Produção de grãos no Brasil cai 2,4% em 2023/24

Linhas de agronegócio, empréstimos e financiamentos terão taxas mais baixas.
Foto: Pixabay/Pexels

A safra de grãos 2023/24 do Brasil enfrenta desafios significativos, com uma previsão de produção totalizando 312,3 milhões de toneladas, o que representa uma redução de 2,4% em comparação à temporada anterior. Este declínio, conforme indicado pela Companhia Nacional de Abastecimento (Conab), deve-se principalmente às condições climáticas adversas, incluindo a baixa incidência de chuvas e as altas temperaturas no Centro-Oeste, além do excesso de precipitações no Sul do país.

As culturas de soja e trigo, pilares da agricultura brasileira, são as mais afetadas. A soja, particularmente, tem enfrentado um atraso no plantio em todas as regiões produtoras. Estados como Paraná e Mato Grosso, tradicionais produtores, têm seus trabalhos de implantação da cultura em níveis próximos aos da última safra. A irregularidade climática sinaliza uma possível redução da produtividade, especialmente nos estados do Centro-Oeste. Mato Grosso, apesar de receber pouco volume pluviométrico, ainda apresentou uma evolução satisfatória nas lavouras. Por outro lado, em estados como Goiás, Minas Gerais, Matopiba (Maranhão, Tocantins, Piauí e Bahia) e no Rio Grande do Sul, a área semeada está bem abaixo do esperado.

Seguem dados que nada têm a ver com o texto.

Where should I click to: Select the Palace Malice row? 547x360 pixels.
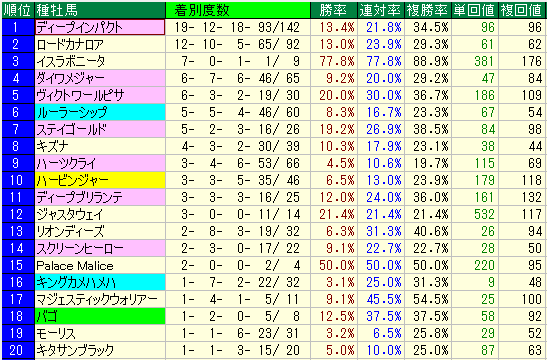point(274,265)
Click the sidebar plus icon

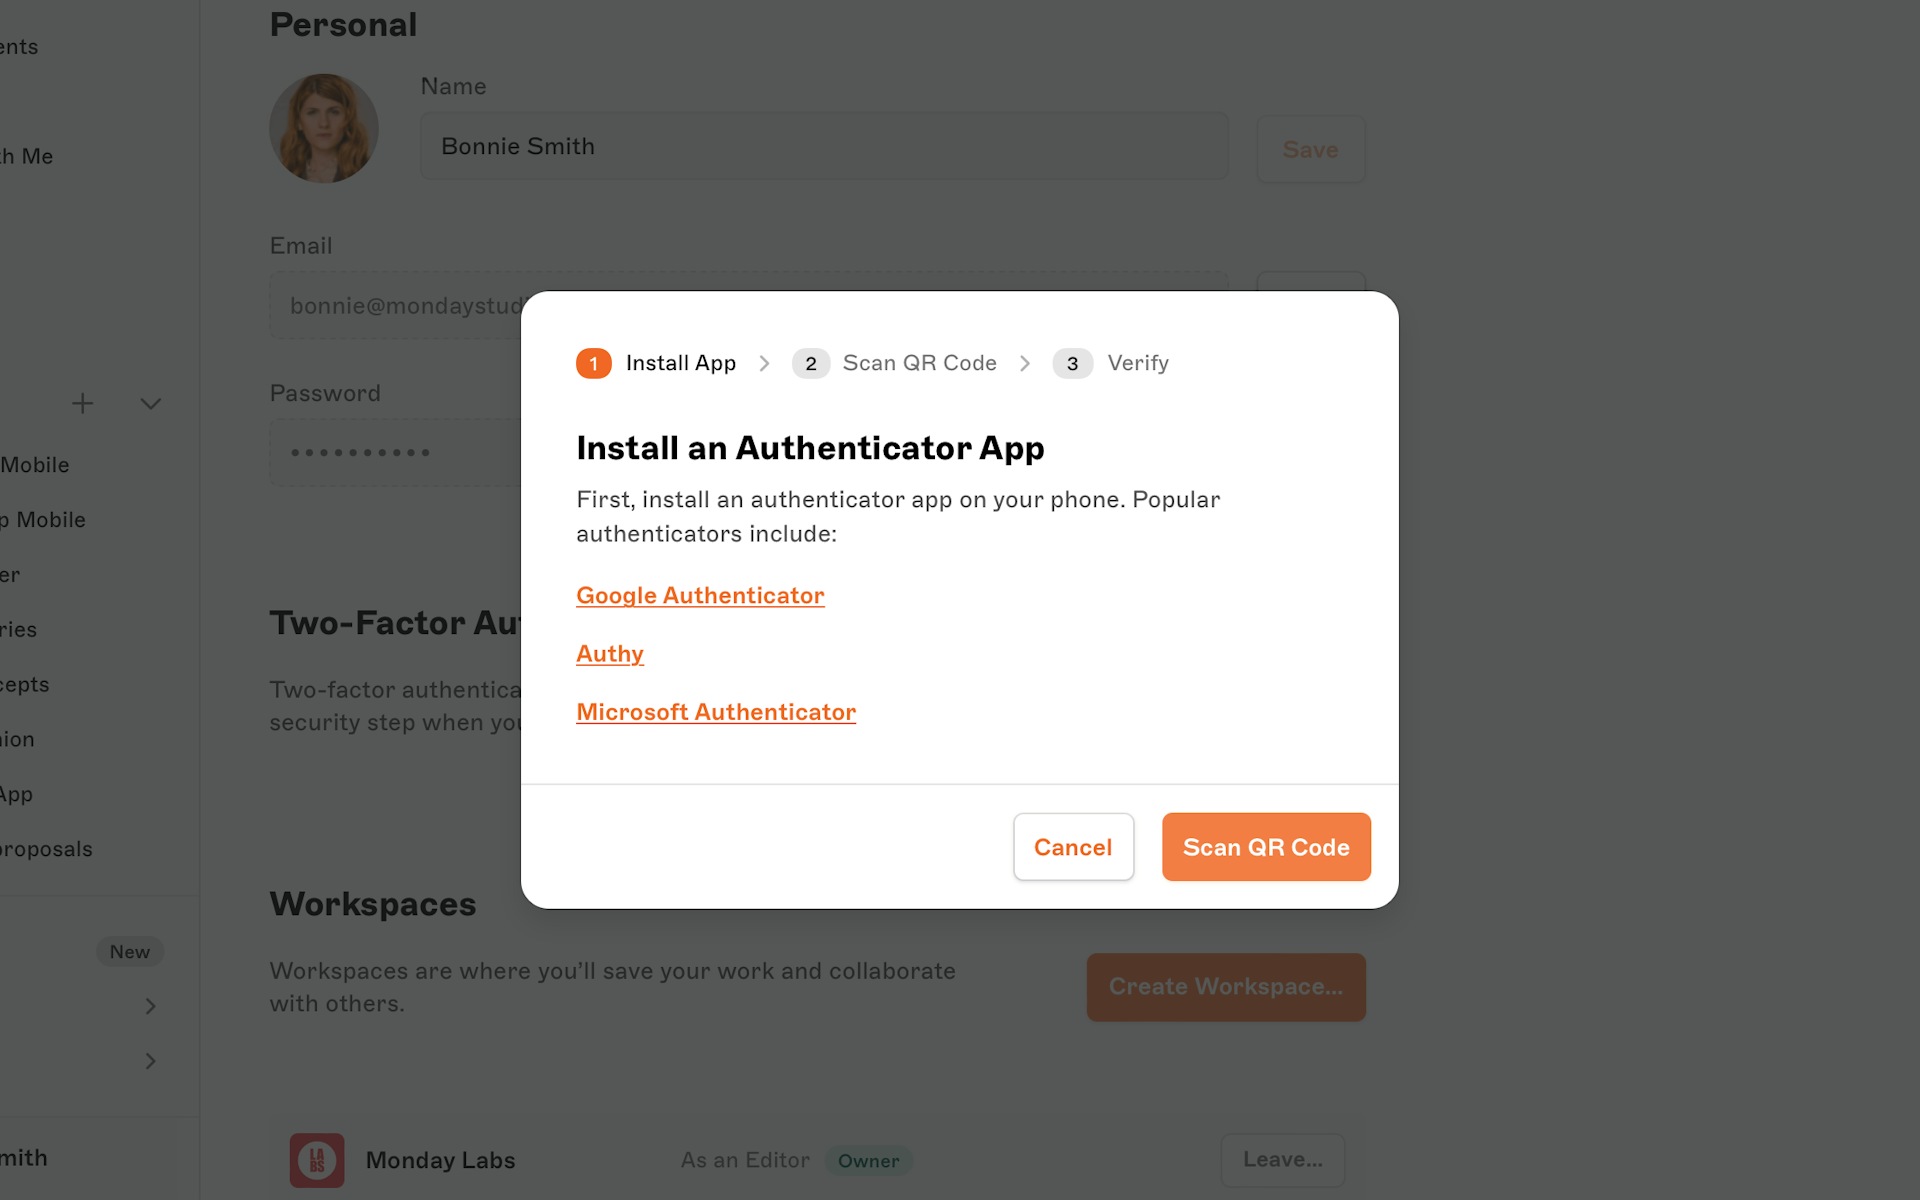tap(83, 402)
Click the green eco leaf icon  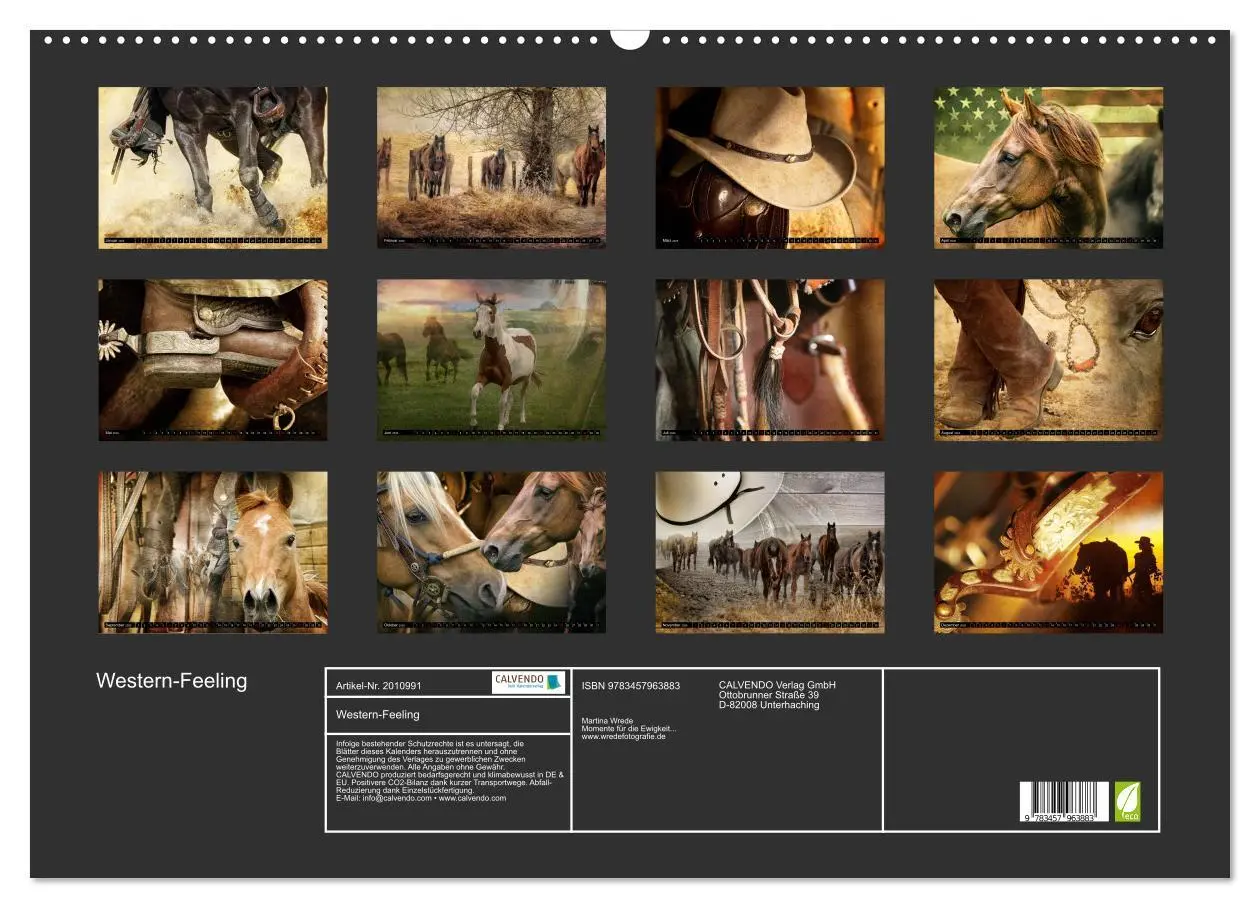pyautogui.click(x=1129, y=800)
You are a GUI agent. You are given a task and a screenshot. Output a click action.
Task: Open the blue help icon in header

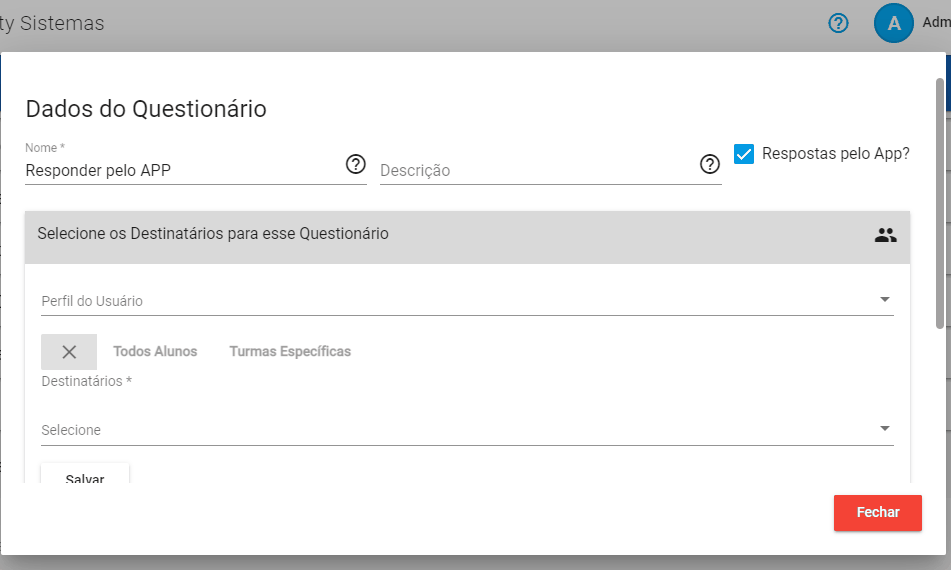tap(838, 23)
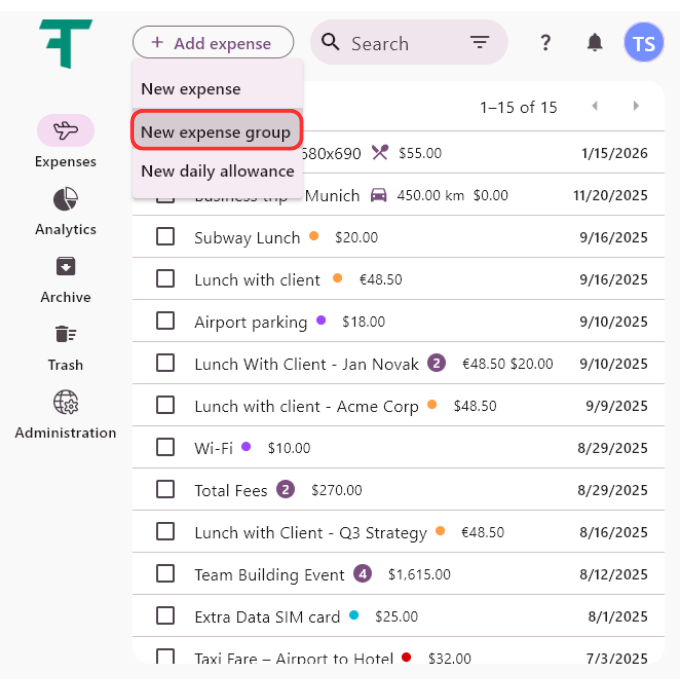This screenshot has width=680, height=690.
Task: Choose New expense group menu item
Action: (x=216, y=132)
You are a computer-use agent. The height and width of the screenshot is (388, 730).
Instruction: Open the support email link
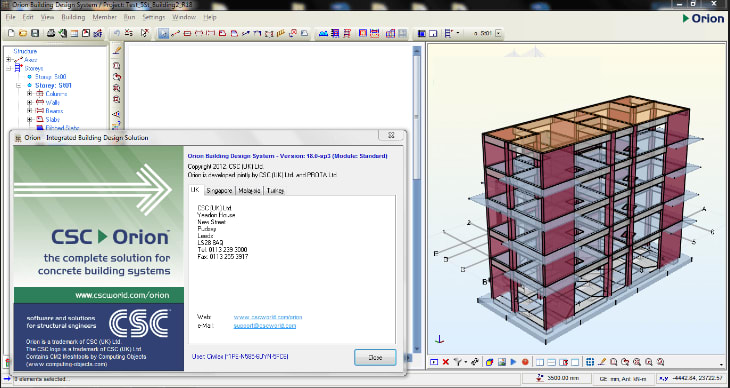[265, 326]
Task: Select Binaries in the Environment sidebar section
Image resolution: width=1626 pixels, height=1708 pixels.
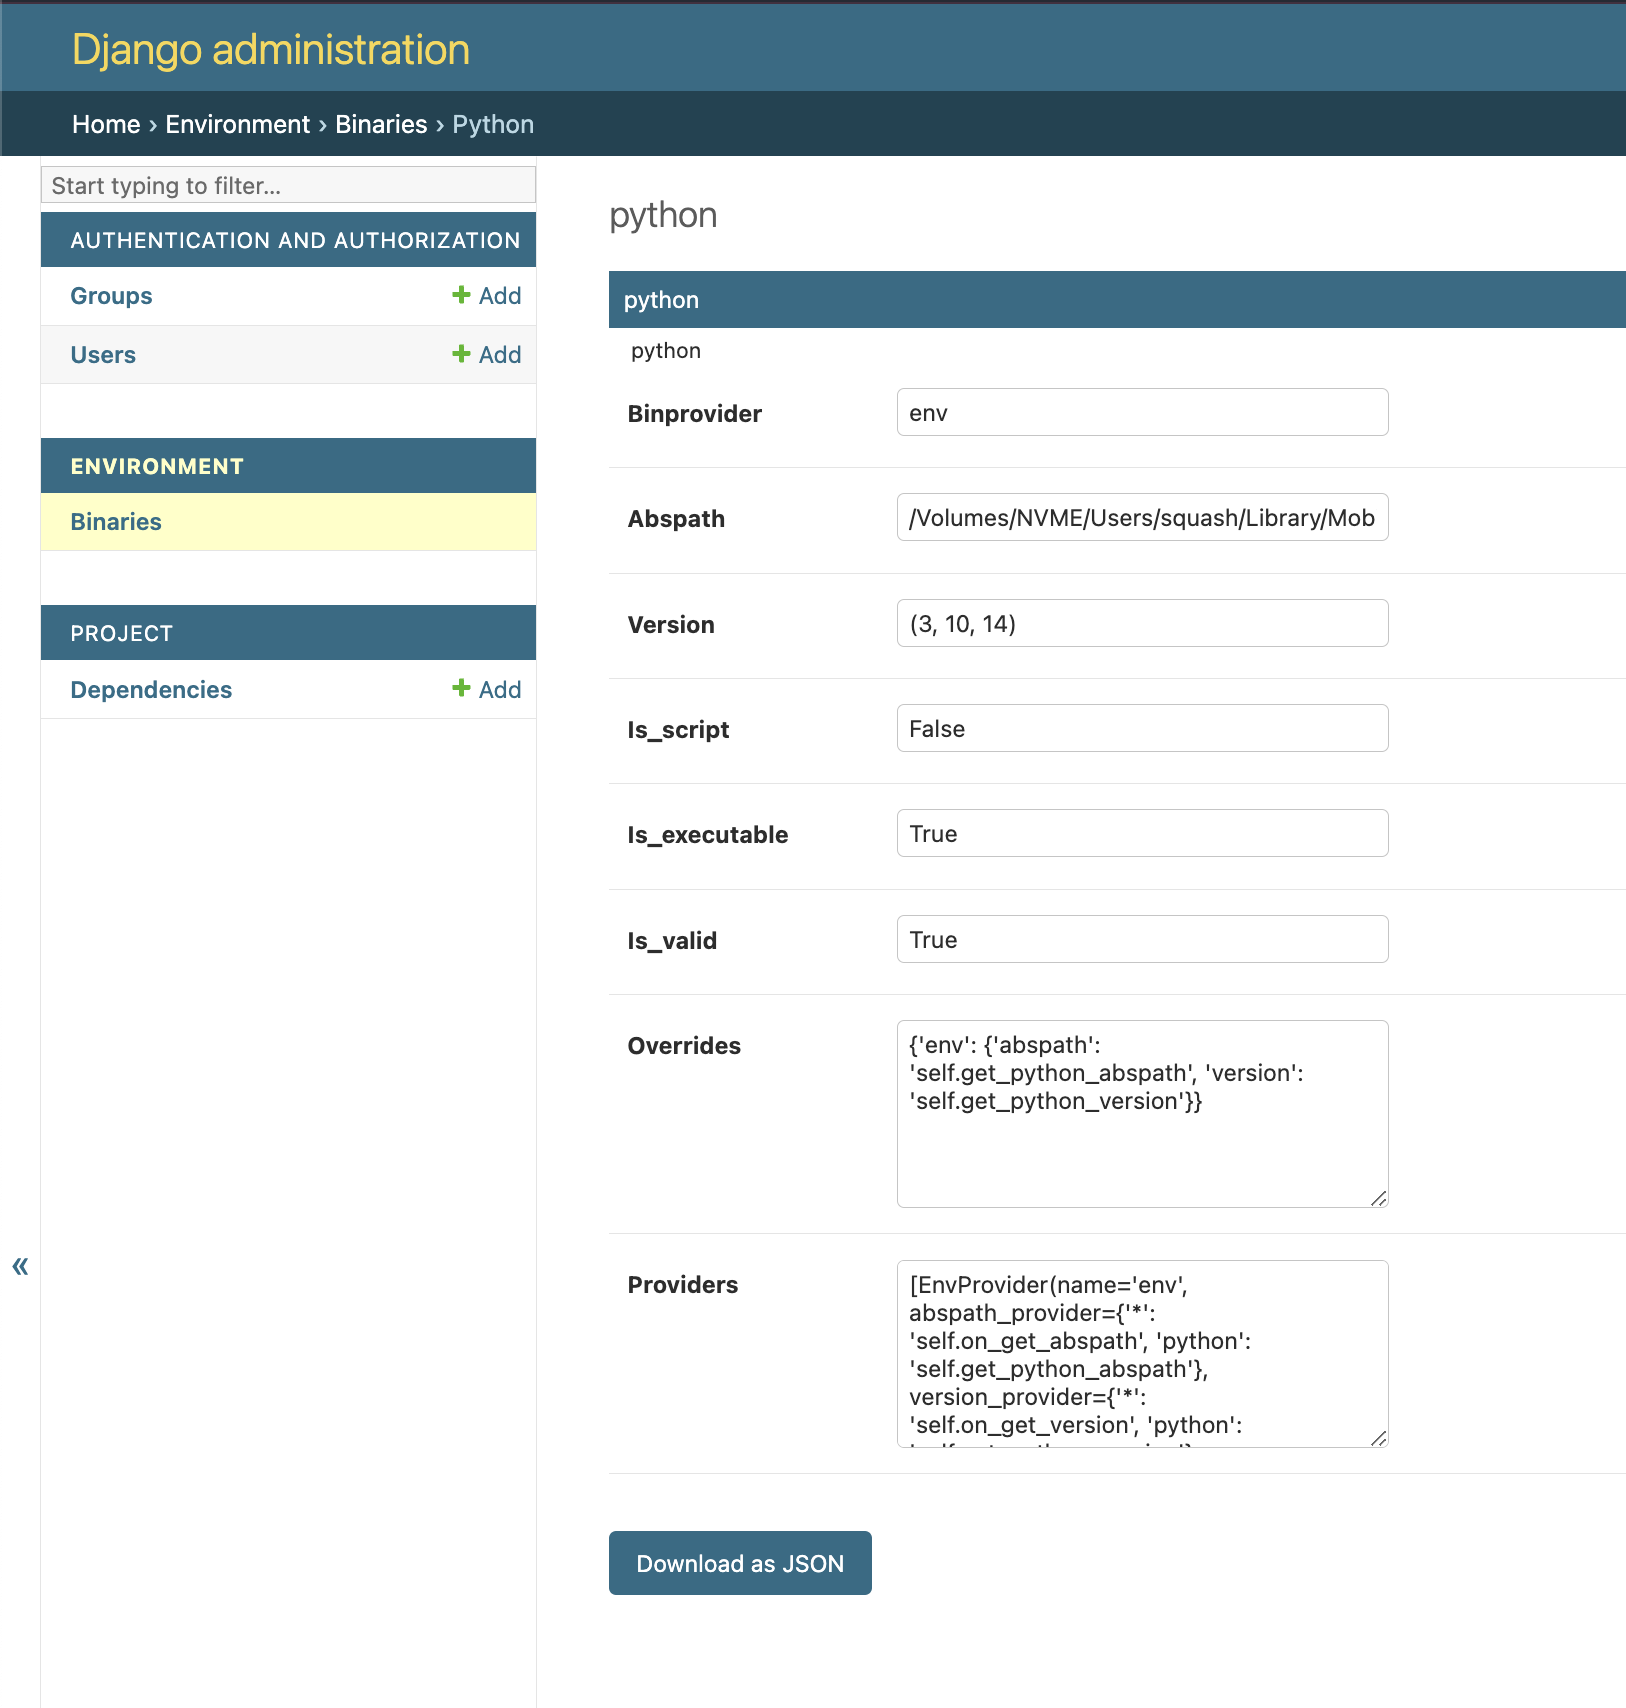Action: tap(116, 522)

No caso do trigo, as adversidades climáticas, incluindo chuvas volumosas, ventanias, granizo e enchentes, têm dificultado a conclusão da colheita no Rio Grande do Sul. A produção estimada do trigo é de 8,1 milhões de toneladas, refletindo uma queda na produtividade em comparação à última safra. Essas condições climáticas também afetaram negativamente outras culturas de inverno.

Entretanto, há notícias positivas para a produção de arroz, que espera um aumento de 7,5% na safra, podendo alcançar 10,79 milhões de toneladas. Este aumento deve-se à maior área destinada ao cultivo e a uma recuperação na produtividade, embora as condições climáticas adversas ainda impactem o desenvolvimento da cultura, especialmente no Rio Grande do Sul.

O feijão, por sua vez, apresenta cenários variados. Em São Paulo, as condições são geralmente boas, com um bom aspecto fitossanitário, graças à irrigação que ameniza os efeitos das altas temperaturas e baixas precipitações. Em Minas Gerais, no entanto, o calor e a irregularidade das chuvas trazem desafios significativos nas operações de implantação e manejo das lavouras. Apesar desses desafios, espera-se uma produção total de 3,1 milhões de toneladas para o feijão, somando as três safras da leguminosa.

O milho também enfrenta dificuldades devido aos extremos climáticos, com um atraso no plantio observado neste primeiro ciclo de cultivo. A produção projetada para este ciclo é de 25,3 milhões de toneladas, uma queda de 7,5% em relação à safra anterior. A colheita total de milho está estimada em 118,53 milhões de toneladas.

Perspectivas

Diante desse cenário, os técnicos da Conab continuam monitorando o desenvolvimento das lavouras para avaliar os impactos das condições climáticas no desempenho final das culturas. A produção de soja, em particular, está estimada em 160,2 milhões de toneladas, e o clima continua sendo um fator crítico que pode influenciar o resultado final, especialmente durante os estágios de floração e enchimento dos grãos.

Este panorama desafiador da safra 2023/24 no Brasil reforça a importância de estratégias adaptativas e sustentáveis na agricultura, diante da crescente variabilidade climática.